Thursday, February 13, 2014

Heartthoughts: Lightbearers

"What is that?  Is that a Bible?" the student inquired of our friend, who was substituting at a middle school recently.  She had set the students on an assignment and had taken out her Bible.

"Why do you have it here?" the boy went on, to which she answered, "So I can read it!" "Well, I'm an atheist," he announced.  "I come from a family of atheists."  Our friend  knew the boy to be highly intelligent and a voracious reader.

"He has a very advanced vocabulary for a boy of his age," she said, "He uses the biggest words! He reads all kinds of books, including the study of religions! He even read the Bible verse I had opened!" Then she concluded, "I'm going to see that he gets a C.S. Lewis book, maybe The Screw Tape Letters, I think that would get through to him."

What a coincidence!  I told her that just that day we had seen Rabbi Jonathan Kahn, author of The Harbinger, on television giving his testimony.  He had been raised Jewish, and as a child had heard all the heroic stories of Old Testament figures.  But at age eight, when he didn't see any of the power of God manifested in his religion, he declared himself an atheist.

As he grew up, he read everything he could get his hands on: Science, biographies, literature and even philosophy.  Then one day he was crossing a railroad track in his car, when, too late, he saw a bright light. The train was upon him, and he found himself calling out to God. Although injured, he survived the impact.  He finally had to admit there was something or Someone responsible for "all this." Then he read Hal Lindsay's The Late, Great Planet Earth, and became a believer in Jesus Christ.

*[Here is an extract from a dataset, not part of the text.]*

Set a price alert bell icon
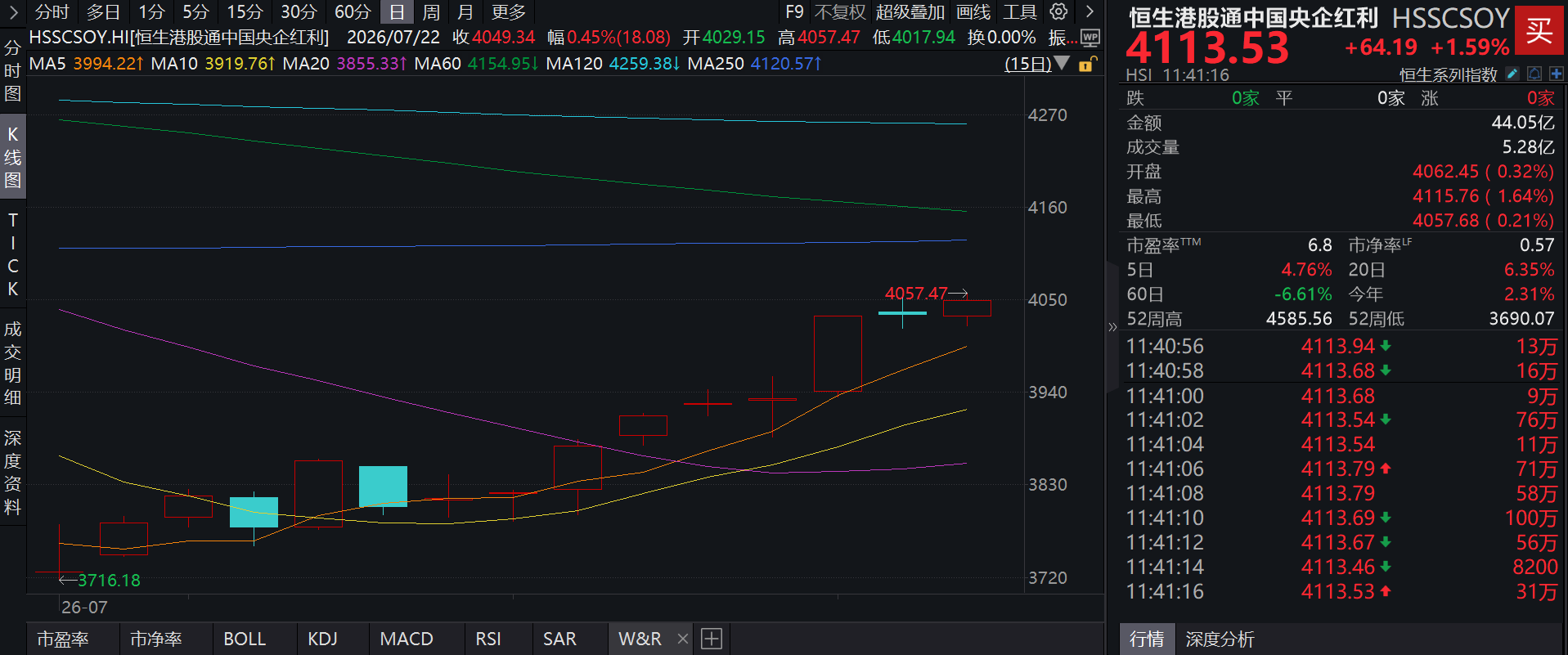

These stories remind me of Paul, or Saul, as he was known before God changed his name.  He was a learned man, "a Pharisee of the Pharisees," taught at the feet of Gamaliel, Acts 22.3.  In his religious zeal, he persecuted the early Christians and was on his way to bring them in chains to be punished when a great light from heaven made him fall to the ground, Acts. 22:6.  In  it, Paul saw the Lord (I Corinthians 9:1).

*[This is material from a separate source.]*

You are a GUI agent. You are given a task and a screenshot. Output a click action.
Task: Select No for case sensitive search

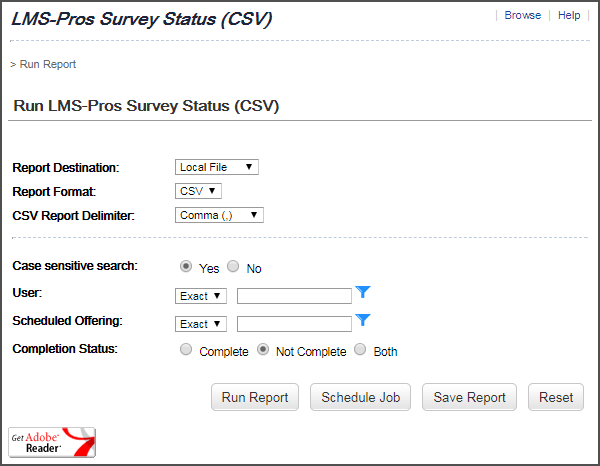[233, 267]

As a result of meeting Jesus that day, Saul of Tarsus became the great Apostle Paul, writer of most of the New Testament.  Who knows what the inquiring schoolboy of today might become or when he might see the light?  After all, it was no coincidence that his substitute teacher "just happened" to be a Christian and "just happened" to bring her Bible that day!  Rather, I think it was a divine appointment!